_Task_:
Copy out the entire listing word for word.

_Source material_:
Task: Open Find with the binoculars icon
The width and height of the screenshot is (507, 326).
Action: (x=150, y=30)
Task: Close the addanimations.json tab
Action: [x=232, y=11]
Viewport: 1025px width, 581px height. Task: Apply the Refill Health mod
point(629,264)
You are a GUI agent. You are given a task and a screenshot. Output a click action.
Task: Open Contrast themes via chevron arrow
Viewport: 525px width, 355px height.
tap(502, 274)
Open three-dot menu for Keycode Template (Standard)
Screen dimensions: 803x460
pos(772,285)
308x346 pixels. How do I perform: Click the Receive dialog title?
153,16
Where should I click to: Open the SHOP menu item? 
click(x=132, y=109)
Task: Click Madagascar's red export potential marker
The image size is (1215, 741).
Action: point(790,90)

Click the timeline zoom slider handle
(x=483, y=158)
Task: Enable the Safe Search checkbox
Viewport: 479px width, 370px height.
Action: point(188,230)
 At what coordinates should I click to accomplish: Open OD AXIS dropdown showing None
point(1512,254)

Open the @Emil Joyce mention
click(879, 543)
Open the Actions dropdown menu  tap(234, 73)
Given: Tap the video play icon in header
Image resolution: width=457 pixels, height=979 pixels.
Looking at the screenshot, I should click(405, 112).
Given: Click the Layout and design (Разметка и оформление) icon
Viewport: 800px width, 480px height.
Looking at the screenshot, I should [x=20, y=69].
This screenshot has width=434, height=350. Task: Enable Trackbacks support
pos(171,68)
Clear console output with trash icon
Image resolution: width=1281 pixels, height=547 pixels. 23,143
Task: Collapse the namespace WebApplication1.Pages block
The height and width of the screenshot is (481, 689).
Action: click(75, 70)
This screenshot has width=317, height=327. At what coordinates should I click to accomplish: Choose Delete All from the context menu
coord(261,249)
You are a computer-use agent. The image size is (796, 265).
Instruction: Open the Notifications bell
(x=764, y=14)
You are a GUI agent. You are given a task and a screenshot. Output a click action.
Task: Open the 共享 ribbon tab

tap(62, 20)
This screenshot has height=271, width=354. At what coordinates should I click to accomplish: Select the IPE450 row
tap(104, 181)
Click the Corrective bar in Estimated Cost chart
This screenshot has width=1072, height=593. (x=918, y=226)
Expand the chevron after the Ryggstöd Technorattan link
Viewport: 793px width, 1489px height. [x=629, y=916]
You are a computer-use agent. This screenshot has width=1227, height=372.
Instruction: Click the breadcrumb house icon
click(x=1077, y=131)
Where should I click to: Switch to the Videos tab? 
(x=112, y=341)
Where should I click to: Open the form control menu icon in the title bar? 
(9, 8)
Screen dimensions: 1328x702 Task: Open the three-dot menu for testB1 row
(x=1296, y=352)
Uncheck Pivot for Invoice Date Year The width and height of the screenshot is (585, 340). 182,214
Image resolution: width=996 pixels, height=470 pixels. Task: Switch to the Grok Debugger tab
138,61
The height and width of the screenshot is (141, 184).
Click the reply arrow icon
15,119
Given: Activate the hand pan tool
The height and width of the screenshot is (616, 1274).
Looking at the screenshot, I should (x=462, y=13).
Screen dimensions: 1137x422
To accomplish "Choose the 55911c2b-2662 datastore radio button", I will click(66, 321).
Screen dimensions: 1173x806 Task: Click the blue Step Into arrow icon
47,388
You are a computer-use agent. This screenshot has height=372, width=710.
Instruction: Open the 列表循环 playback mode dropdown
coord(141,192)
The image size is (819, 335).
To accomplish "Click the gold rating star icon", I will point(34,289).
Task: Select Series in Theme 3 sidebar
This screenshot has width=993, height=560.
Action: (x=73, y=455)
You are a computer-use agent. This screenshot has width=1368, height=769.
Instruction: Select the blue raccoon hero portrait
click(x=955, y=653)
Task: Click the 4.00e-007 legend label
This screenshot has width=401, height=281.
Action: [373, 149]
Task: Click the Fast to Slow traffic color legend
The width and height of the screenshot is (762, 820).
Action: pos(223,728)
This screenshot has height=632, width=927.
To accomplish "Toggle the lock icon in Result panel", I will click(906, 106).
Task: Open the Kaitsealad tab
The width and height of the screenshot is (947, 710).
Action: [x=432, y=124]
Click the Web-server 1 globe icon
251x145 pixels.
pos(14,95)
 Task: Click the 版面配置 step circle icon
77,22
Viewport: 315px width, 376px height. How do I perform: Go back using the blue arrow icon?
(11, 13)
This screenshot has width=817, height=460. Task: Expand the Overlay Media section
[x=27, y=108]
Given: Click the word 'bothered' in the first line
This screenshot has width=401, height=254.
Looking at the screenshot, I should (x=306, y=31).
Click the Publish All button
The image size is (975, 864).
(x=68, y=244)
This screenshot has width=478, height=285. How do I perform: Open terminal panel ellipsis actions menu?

_Result_:
Task: Open Find with the binoculars icon
The width and height of the screenshot is (507, 326).
Action: (x=150, y=30)
Task: Close the addanimations.json tab
Action: [x=232, y=11]
Viewport: 1025px width, 581px height. Task: Apply the Refill Health mod
point(629,264)
You are a GUI agent. You are given a task and a screenshot. Output a click action.
Task: Open Contrast themes via chevron arrow
Viewport: 525px width, 355px height.
tap(502, 274)
Open three-dot menu for Keycode Template (Standard)
Screen dimensions: 803x460
pos(772,285)
308x346 pixels. How do I perform: Click the Receive dialog title?
153,16
Where should I click to: Open the SHOP menu item? 
click(x=132, y=109)
Task: Click Madagascar's red export potential marker
The image size is (1215, 741).
Action: point(790,90)

Click the timeline zoom slider handle
(x=483, y=158)
Task: Enable the Safe Search checkbox
Viewport: 479px width, 370px height.
Action: point(188,230)
 At what coordinates should I click to accomplish: Open OD AXIS dropdown showing None
point(1512,254)

Open the @Emil Joyce mention
click(879, 543)
Open the Actions dropdown menu  tap(234, 73)
Given: Tap the video play icon in header
Image resolution: width=457 pixels, height=979 pixels.
Looking at the screenshot, I should click(405, 112).
Given: Click the Layout and design (Разметка и оформление) icon
Viewport: 800px width, 480px height.
Looking at the screenshot, I should [x=20, y=69].
This screenshot has width=434, height=350. Task: Enable Trackbacks support
pos(171,68)
Clear console output with trash icon
Image resolution: width=1281 pixels, height=547 pixels. 23,143
Task: Collapse the namespace WebApplication1.Pages block
The height and width of the screenshot is (481, 689).
Action: click(75, 70)
This screenshot has width=317, height=327. At what coordinates should I click to accomplish: Choose Delete All from the context menu
coord(261,249)
You are a computer-use agent. The image size is (796, 265).
Instruction: Open the Notifications bell
(x=764, y=14)
You are a GUI agent. You are given a task and a screenshot. Output a click action.
Task: Open the 共享 ribbon tab

tap(62, 20)
This screenshot has height=271, width=354. At what coordinates should I click to accomplish: Select the IPE450 row
tap(104, 181)
Click the Corrective bar in Estimated Cost chart
This screenshot has width=1072, height=593. (x=918, y=226)
Expand the chevron after the Ryggstöd Technorattan link
Viewport: 793px width, 1489px height. [x=629, y=916]
You are a computer-use agent. This screenshot has width=1227, height=372.
Instruction: Click the breadcrumb house icon
click(x=1077, y=131)
Where should I click to: Switch to the Videos tab? 
(x=112, y=341)
Where should I click to: Open the form control menu icon in the title bar? 
(9, 8)
Screen dimensions: 1328x702 Task: Open the three-dot menu for testB1 row
(x=1296, y=352)
Uncheck Pivot for Invoice Date Year The width and height of the screenshot is (585, 340). 182,214
Image resolution: width=996 pixels, height=470 pixels. Task: Switch to the Grok Debugger tab
138,61
The height and width of the screenshot is (141, 184).
Click the reply arrow icon
15,119
Given: Activate the hand pan tool
The height and width of the screenshot is (616, 1274).
Looking at the screenshot, I should (x=462, y=13).
Screen dimensions: 1137x422
To accomplish "Choose the 55911c2b-2662 datastore radio button", I will click(66, 321).
Screen dimensions: 1173x806 Task: Click the blue Step Into arrow icon
47,388
You are a computer-use agent. This screenshot has height=372, width=710.
Instruction: Open the 列表循环 playback mode dropdown
coord(141,192)
The image size is (819, 335).
To accomplish "Click the gold rating star icon", I will point(34,289).
Task: Select Series in Theme 3 sidebar
This screenshot has width=993, height=560.
Action: (x=73, y=455)
You are a computer-use agent. This screenshot has width=1368, height=769.
Instruction: Select the blue raccoon hero portrait
click(x=955, y=653)
Task: Click the 4.00e-007 legend label
This screenshot has width=401, height=281.
Action: [373, 149]
Task: Click the Fast to Slow traffic color legend
The width and height of the screenshot is (762, 820).
Action: pos(223,728)
This screenshot has height=632, width=927.
To accomplish "Toggle the lock icon in Result panel", I will click(906, 106).
Task: Open the Kaitsealad tab
The width and height of the screenshot is (947, 710).
Action: [x=432, y=124]
Click the Web-server 1 globe icon
251x145 pixels.
pos(14,95)
 Task: Click the 版面配置 step circle icon
77,22
Viewport: 315px width, 376px height. How do I perform: Go back using the blue arrow icon?
(11, 13)
This screenshot has width=817, height=460. Task: Expand the Overlay Media section
[x=27, y=108]
Given: Click the word 'bothered' in the first line
This screenshot has width=401, height=254.
Looking at the screenshot, I should (x=306, y=31).
Click the Publish All button
The image size is (975, 864).
(x=68, y=244)
This screenshot has width=478, height=285. How do I perform: Open terminal panel ellipsis actions menu?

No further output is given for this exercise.